We need a bee-utiful bountiful beehive and butterfly pavilion and beekeeping supplies, including gloves and jacket. Springtime blossoms are coming-on while we study and watch the hive and cocoons come to life!
As Maddie talked about her cocoons turning to butterflies each spring and then talked about how her family's honeybees start buzzing about when the temperature reaches 50 degrees, she said the honeybees need our help to survive. So our class is learning to be hobby beekeepers to help them.
We started a science project learning about insects and butterflies. The idea of watching cocoons hatch would be wonderful. The idea that Maddie was right about the honeybees needing help made us want to know more about them. Our class learned about their hives and that most of the bees only live about 45 days and they are almost all hard working girl bees. We would like to go a step further and build a neighborhood hive. It would pollinate the neighbor's fruit trees and gardens for up to a mile away from our school. This would be a natural next project for us because we are raising little gardens and it would help our gardens. too.
It takes patience and courage to take care of a beehive. My students will need to learn how to take care of a beehive, wear a beekeeper's suit, harvest the honey and become advocates for honeybees in their communities as they are growing-up. We are losing our honeybees worldwide and according to the extension agents, backyard beekeepers are taking good care of the honeybees and raising healthier colonies which are combating the diseases that are killing the honeybees off. They are learning to be good stewards for their environment.
In Their Own Words
I'm excited to watch the cocoons open up and butterflies come out. We did it with a cocoon we found under a rake one time and kept it until it came out a moth, but a nice moth and we took it outside and it flew away. We were all happy to help it make it through the winter.
I'm most excited to learn how to be a beekeeper. I would never have thought of touching a bee before but now I really want to know about them. We watched a lot of bee videos and I'm starting to love them.
I want to be the person who looks in on the bees and tells everyone how they are doing. I know that we're not suppose to bother bees more than twice a month so I'll be careful. Also, I'll be a peer-tutor in this class again next fall and I want to press the honey out of the wax to harvest it. I also want to try chewing the wax. I'll bet it's sweet tasting.

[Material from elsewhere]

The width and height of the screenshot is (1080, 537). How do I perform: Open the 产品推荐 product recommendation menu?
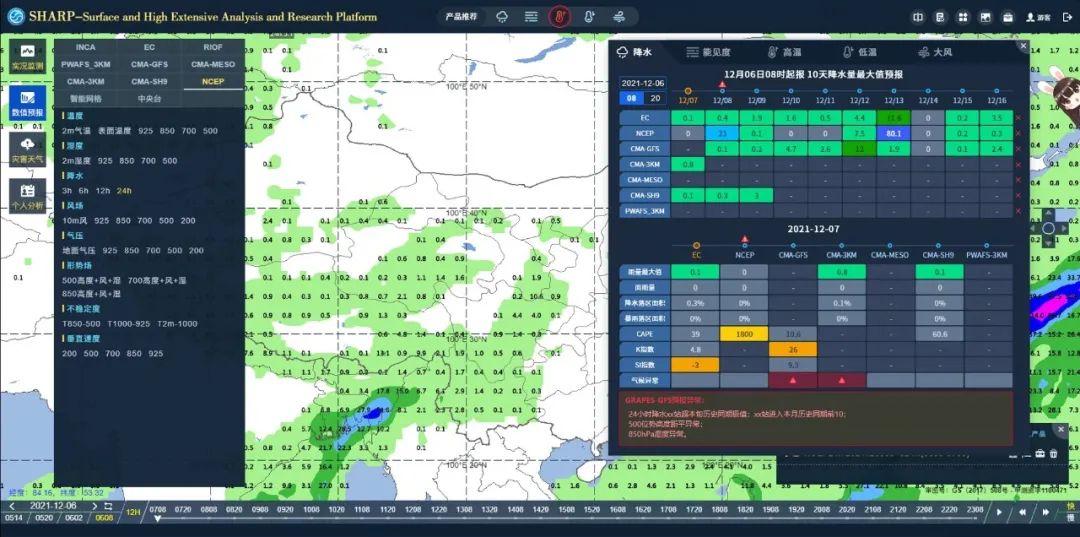tap(461, 17)

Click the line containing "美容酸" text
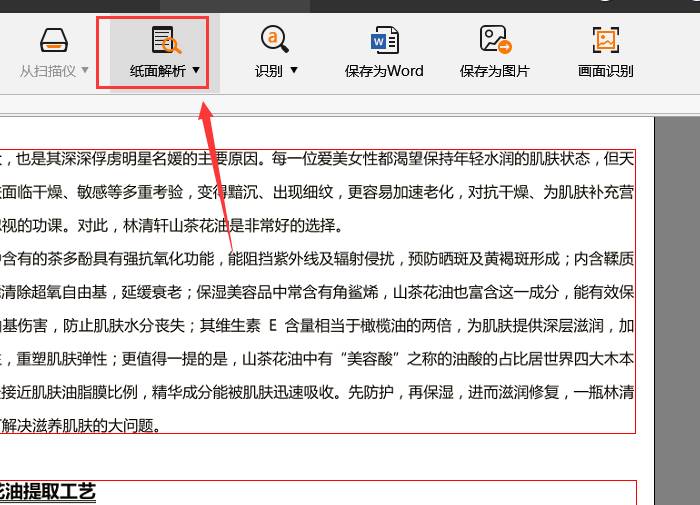[317, 359]

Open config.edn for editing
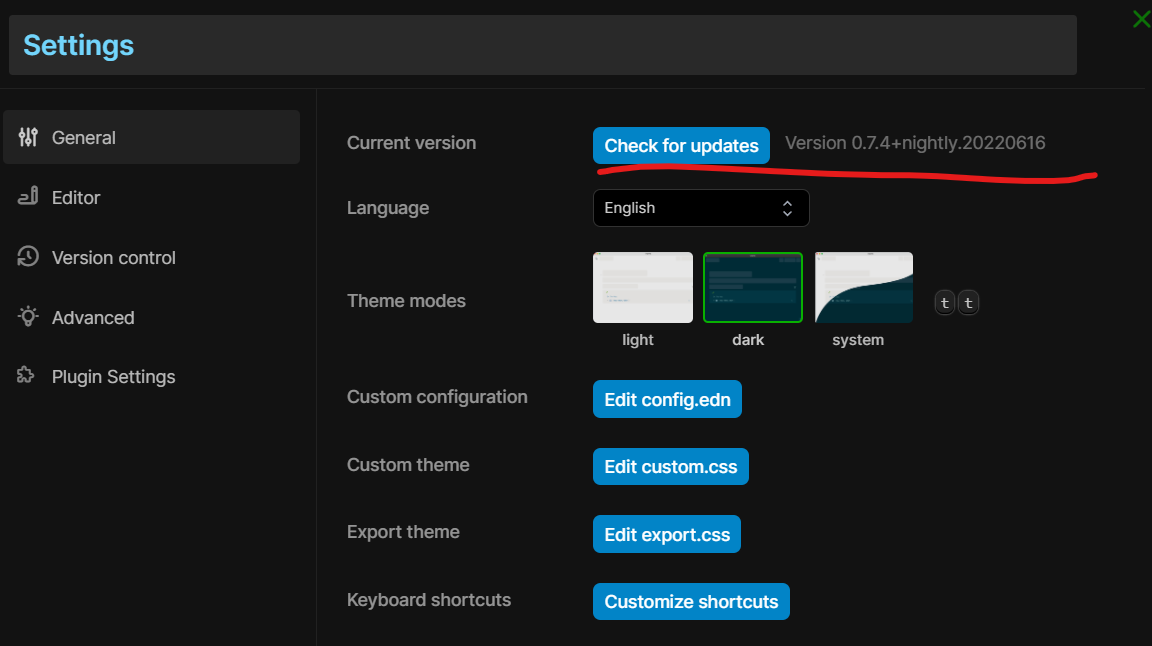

It won't be good if we don't have bees anymore. Our food will only be potatoes and carrots and no berries or peaches. No one I know can raise bees but we are learning how to raise honeybees. I know that if we can help honeybees become stronger then they will be able to resist the diseases and problem they are having and there will be more bees to pollinate the fruit again. We want to learn to be beekeepers and help them as much as we can.